= Request A =
Decide whether each statement below agrees with the blog entries that follow. Answer yes or no for each and quote the words from the entries that settle it.
(i) The writer finds sourdough starter more predictable than beer yeast.
(ii) The thermometer showed a mash temperature of 68ºC.
(iii) Barms came into use before bakers used beer yeast from breweries.
= Request B =
List the title of every dated entry in the blog entries below.
= Request C =
Using the blog entries below, answer each question briefly.
(i) What might the writer use for aroma in the next pale ale?
(ii) What is the title of Dan Lepard's book?
(iii) What replaced barms as a leavening agent?

= Excerpted passage =
Tuesday 31 March 2009

Back to sourdough

I think my infatuation with beer yeast for bread is coming to an end. It is tremendous fun when freshly harvested and full of life, but goes dormant quickly in the fridge so you never quite know how much of a rise it will give the bread. Sourdough starter is a good bit more predictable. Back to sourdough, back to rye. I've missed them.

Thursday 19 March 2009

APA first tasting

My second attempt at a hoppy Oregon-style pale ale isn't too convincing yet, although it's still very young. It tastes very thick and sweet and is lacking in the hop aroma. I think I might still be mashing too hot, even though my thermometer told me it was 66ºC. I will try to mash a couple of degrees cooler next time, stir the mash more to be sure the thermometer is giving me an accurate figure, and may resort to using a hop tea for aroma.

Wednesday 18 March 2009

19th century Parisian barm part I

Dan Lepard's fantastic book The Handmade Loaf includes a recipe for barm bread.

Barms in the sense in which Dan uses the word are a particular development in the evolution of bakers' leavening agents. Historically they come after the use of beer yeast obtained from a brewery, and were in turn superseded by the use of compressed yeast.

The book mentions historical barms being made of malt and hops, but does not go into detail. His simplified recipe for modern readers who don't have malt and hops lying around involves heating up a bottle of real ale and stirring flour into it. This has caused a little confusion, as people assume that the yeast sediment in the bottle has something to do with the leavening of the dough. Actually, the use of a bottle-conditioned beer is something of a red herring.

= Data shown =
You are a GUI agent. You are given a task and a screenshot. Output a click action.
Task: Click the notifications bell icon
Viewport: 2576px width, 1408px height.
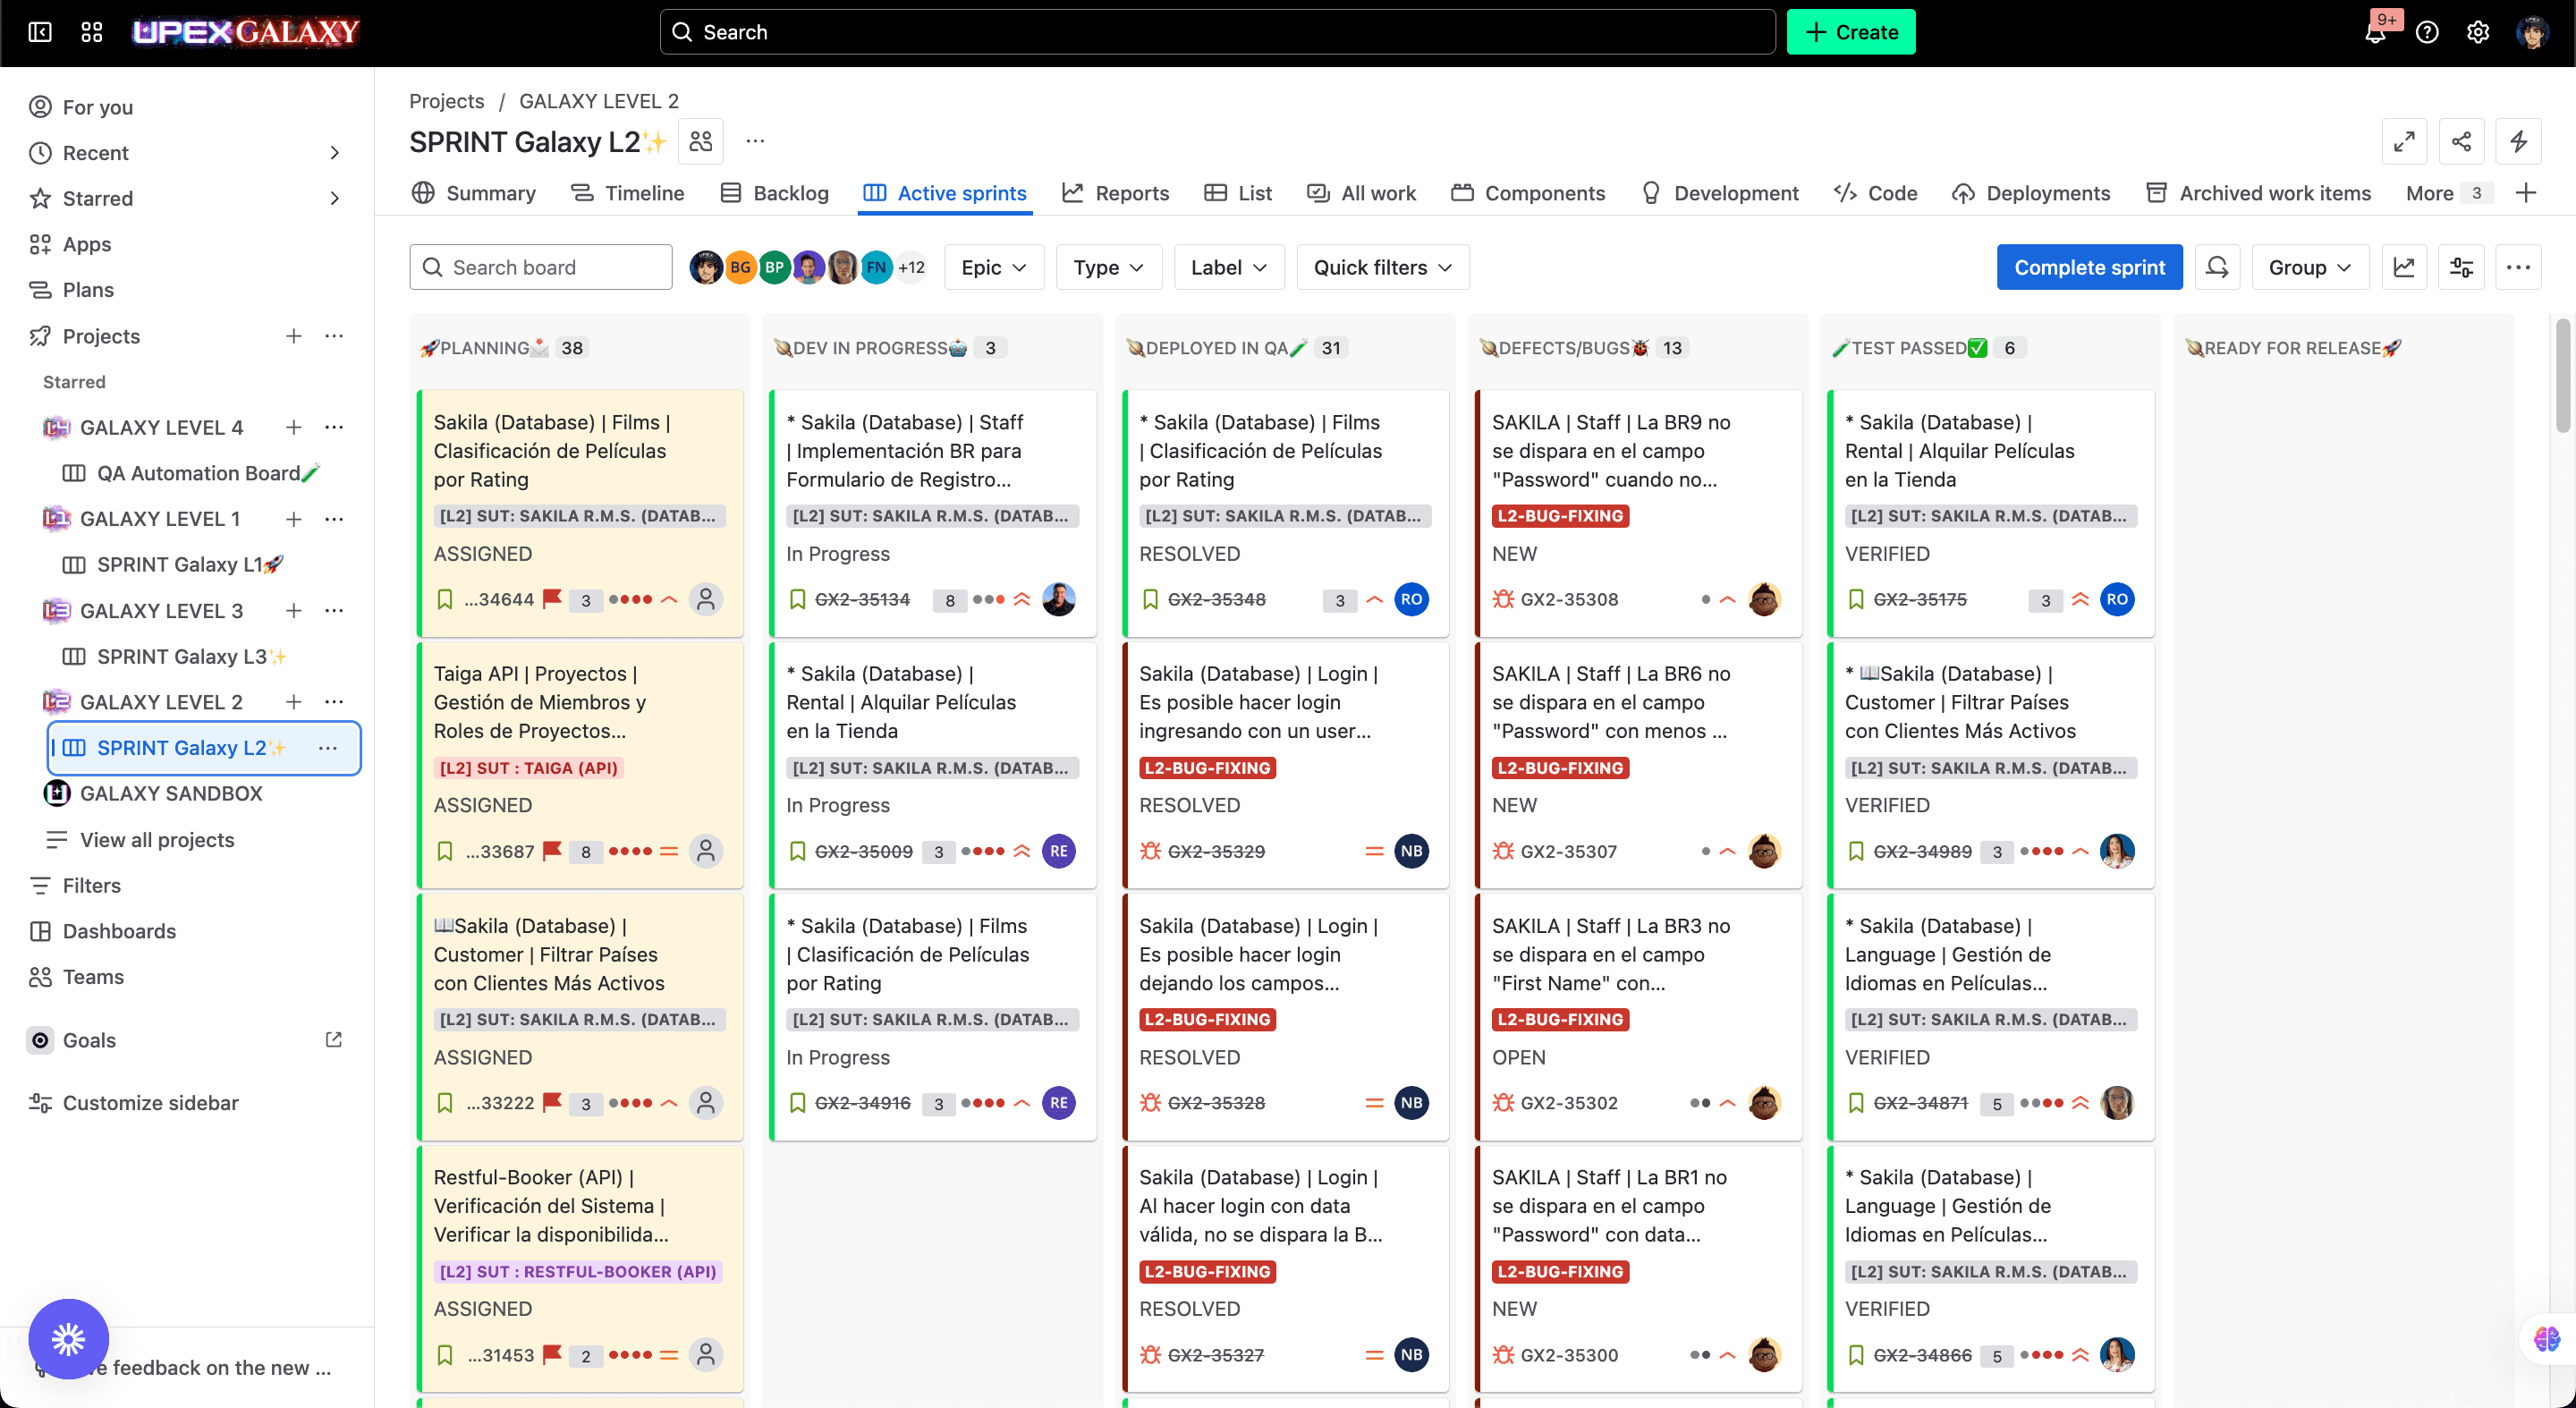(2375, 33)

= Solution A =
(i) Yes: "Sourdough starter is a good bit more predictable."
(ii) No: "my thermometer told me it was 66ºC."
(iii) No: "Historically they come after the use of beer yeast obtained from a brewery"

= Solution B =
Back to sourdough
APA first tasting
19th century Parisian barm part I

= Solution C =
(i) A hop tea.
(ii) The Handmade Loaf.
(iii) Compressed yeast.